- [Brief]
Rewrite the records below, changing "ellipsis menu" to "three-dot menu" everywhere and leaving everything else unchanged.

## begin Task data

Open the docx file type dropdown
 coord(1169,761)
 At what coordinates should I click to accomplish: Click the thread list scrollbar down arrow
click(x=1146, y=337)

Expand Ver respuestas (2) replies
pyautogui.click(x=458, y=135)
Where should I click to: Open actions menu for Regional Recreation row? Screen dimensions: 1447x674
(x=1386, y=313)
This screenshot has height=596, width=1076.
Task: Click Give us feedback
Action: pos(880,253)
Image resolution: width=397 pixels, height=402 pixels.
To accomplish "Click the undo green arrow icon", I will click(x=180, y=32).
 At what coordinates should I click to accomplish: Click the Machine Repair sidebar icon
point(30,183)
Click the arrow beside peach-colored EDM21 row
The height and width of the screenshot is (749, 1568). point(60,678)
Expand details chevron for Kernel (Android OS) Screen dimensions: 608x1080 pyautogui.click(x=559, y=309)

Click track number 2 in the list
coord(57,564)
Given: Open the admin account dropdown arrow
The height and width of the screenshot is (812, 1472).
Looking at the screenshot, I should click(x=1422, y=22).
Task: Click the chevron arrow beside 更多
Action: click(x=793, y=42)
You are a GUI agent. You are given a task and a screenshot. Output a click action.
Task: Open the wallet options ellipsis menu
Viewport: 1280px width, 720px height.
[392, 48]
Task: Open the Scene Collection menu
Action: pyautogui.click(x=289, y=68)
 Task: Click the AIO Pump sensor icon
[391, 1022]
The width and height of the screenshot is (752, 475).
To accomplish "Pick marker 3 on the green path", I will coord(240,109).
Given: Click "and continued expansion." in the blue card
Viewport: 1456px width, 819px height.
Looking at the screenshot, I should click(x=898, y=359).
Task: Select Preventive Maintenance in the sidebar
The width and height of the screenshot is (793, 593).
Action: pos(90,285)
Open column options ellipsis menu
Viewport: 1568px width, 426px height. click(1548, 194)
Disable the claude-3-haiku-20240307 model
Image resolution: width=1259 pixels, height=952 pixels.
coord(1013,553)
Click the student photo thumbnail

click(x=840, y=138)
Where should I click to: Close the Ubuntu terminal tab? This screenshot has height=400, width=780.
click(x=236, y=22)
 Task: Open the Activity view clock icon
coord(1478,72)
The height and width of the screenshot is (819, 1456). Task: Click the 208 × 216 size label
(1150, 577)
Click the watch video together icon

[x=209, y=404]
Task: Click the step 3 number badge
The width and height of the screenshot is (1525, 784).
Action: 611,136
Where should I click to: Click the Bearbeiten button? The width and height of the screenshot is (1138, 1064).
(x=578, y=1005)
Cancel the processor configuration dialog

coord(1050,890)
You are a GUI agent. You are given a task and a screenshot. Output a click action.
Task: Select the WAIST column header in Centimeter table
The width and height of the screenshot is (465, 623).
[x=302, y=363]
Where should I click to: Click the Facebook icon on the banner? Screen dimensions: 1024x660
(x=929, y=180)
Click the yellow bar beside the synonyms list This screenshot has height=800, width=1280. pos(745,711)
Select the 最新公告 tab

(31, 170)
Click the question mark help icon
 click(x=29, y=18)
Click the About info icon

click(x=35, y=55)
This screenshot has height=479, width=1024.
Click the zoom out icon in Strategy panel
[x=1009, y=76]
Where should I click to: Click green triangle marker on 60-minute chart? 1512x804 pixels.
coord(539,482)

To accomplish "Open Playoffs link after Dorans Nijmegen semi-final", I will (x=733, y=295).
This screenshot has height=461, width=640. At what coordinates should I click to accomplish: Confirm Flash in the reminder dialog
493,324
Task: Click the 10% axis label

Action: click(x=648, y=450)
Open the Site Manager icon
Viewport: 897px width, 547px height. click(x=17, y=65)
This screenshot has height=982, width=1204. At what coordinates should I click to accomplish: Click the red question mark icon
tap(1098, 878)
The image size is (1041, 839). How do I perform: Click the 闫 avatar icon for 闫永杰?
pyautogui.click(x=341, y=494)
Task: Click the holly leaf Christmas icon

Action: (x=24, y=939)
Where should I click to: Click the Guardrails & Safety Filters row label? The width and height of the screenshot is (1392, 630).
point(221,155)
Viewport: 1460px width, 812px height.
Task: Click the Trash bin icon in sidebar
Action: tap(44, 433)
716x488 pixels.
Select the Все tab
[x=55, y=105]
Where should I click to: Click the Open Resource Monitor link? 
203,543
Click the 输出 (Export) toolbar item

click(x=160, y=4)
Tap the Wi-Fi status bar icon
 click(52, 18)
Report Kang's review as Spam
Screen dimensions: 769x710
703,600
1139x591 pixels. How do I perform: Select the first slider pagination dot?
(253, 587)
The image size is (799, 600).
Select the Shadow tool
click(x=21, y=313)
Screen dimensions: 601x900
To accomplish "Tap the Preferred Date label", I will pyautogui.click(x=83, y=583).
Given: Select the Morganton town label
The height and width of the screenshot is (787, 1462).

## end Task data

- [Response]
Open the docx file type dropdown
 coord(1169,761)
 At what coordinates should I click to accomplish: Click the thread list scrollbar down arrow
click(x=1146, y=337)

Expand Ver respuestas (2) replies
pyautogui.click(x=458, y=135)
Where should I click to: Open actions menu for Regional Recreation row? Screen dimensions: 1447x674
(x=1386, y=313)
This screenshot has height=596, width=1076.
Task: Click Give us feedback
Action: pos(880,253)
Image resolution: width=397 pixels, height=402 pixels.
To accomplish "Click the undo green arrow icon", I will click(x=180, y=32).
 At what coordinates should I click to accomplish: Click the Machine Repair sidebar icon
point(30,183)
Click the arrow beside peach-colored EDM21 row
The height and width of the screenshot is (749, 1568). point(60,678)
Expand details chevron for Kernel (Android OS) Screen dimensions: 608x1080 pyautogui.click(x=559, y=309)

Click track number 2 in the list
coord(57,564)
Given: Open the admin account dropdown arrow
The height and width of the screenshot is (812, 1472).
Looking at the screenshot, I should click(x=1422, y=22).
Task: Click the chevron arrow beside 更多
Action: click(x=793, y=42)
You are a GUI agent. You are given a task and a screenshot. Output a click action.
Task: Open the wallet options three-dot menu
Viewport: 1280px width, 720px height.
[392, 48]
Task: Open the Scene Collection menu
Action: pyautogui.click(x=289, y=68)
 Task: Click the AIO Pump sensor icon
[391, 1022]
The width and height of the screenshot is (752, 475).
To accomplish "Pick marker 3 on the green path", I will coord(240,109).
Given: Click "and continued expansion." in the blue card
Viewport: 1456px width, 819px height.
Looking at the screenshot, I should click(x=898, y=359).
Task: Select Preventive Maintenance in the sidebar
The width and height of the screenshot is (793, 593).
Action: pos(90,285)
Open column options three-dot menu
Viewport: 1568px width, 426px height. click(1548, 194)
Disable the claude-3-haiku-20240307 model
Image resolution: width=1259 pixels, height=952 pixels.
coord(1013,553)
Click the student photo thumbnail

click(x=840, y=138)
Where should I click to: Close the Ubuntu terminal tab? This screenshot has height=400, width=780.
click(x=236, y=22)
 Task: Open the Activity view clock icon
coord(1478,72)
The height and width of the screenshot is (819, 1456). Task: Click the 208 × 216 size label
(1150, 577)
Click the watch video together icon

[x=209, y=404]
Task: Click the step 3 number badge
The width and height of the screenshot is (1525, 784).
Action: 611,136
Where should I click to: Click the Bearbeiten button? The width and height of the screenshot is (1138, 1064).
(x=578, y=1005)
Cancel the processor configuration dialog

coord(1050,890)
You are a GUI agent. You are given a task and a screenshot. Output a click action.
Task: Select the WAIST column header in Centimeter table
The width and height of the screenshot is (465, 623).
[x=302, y=363]
Where should I click to: Click the Facebook icon on the banner? Screen dimensions: 1024x660
(x=929, y=180)
Click the yellow bar beside the synonyms list This screenshot has height=800, width=1280. pos(745,711)
Select the 最新公告 tab

(31, 170)
Click the question mark help icon
 click(x=29, y=18)
Click the About info icon

click(x=35, y=55)
This screenshot has height=479, width=1024.
Click the zoom out icon in Strategy panel
[x=1009, y=76]
Where should I click to: Click green triangle marker on 60-minute chart? 1512x804 pixels.
coord(539,482)

To accomplish "Open Playoffs link after Dorans Nijmegen semi-final", I will (x=733, y=295).
This screenshot has height=461, width=640. At what coordinates should I click to accomplish: Confirm Flash in the reminder dialog
493,324
Task: Click the 10% axis label

Action: click(x=648, y=450)
Open the Site Manager icon
Viewport: 897px width, 547px height. click(x=17, y=65)
This screenshot has height=982, width=1204. At what coordinates should I click to accomplish: Click the red question mark icon
tap(1098, 878)
The image size is (1041, 839). How do I perform: Click the 闫 avatar icon for 闫永杰?
pyautogui.click(x=341, y=494)
Task: Click the holly leaf Christmas icon

Action: (x=24, y=939)
Where should I click to: Click the Guardrails & Safety Filters row label? The width and height of the screenshot is (1392, 630).
point(221,155)
Viewport: 1460px width, 812px height.
Task: Click the Trash bin icon in sidebar
Action: tap(44, 433)
716x488 pixels.
Select the Все tab
[x=55, y=105]
Where should I click to: Click the Open Resource Monitor link? 
203,543
Click the 输出 (Export) toolbar item

click(x=160, y=4)
Tap the Wi-Fi status bar icon
 click(52, 18)
Report Kang's review as Spam
Screen dimensions: 769x710
703,600
1139x591 pixels. How do I perform: Select the first slider pagination dot?
(253, 587)
The image size is (799, 600).
Select the Shadow tool
click(x=21, y=313)
Screen dimensions: 601x900
To accomplish "Tap the Preferred Date label", I will pyautogui.click(x=83, y=583).
Given: Select the Morganton town label
The height and width of the screenshot is (787, 1462).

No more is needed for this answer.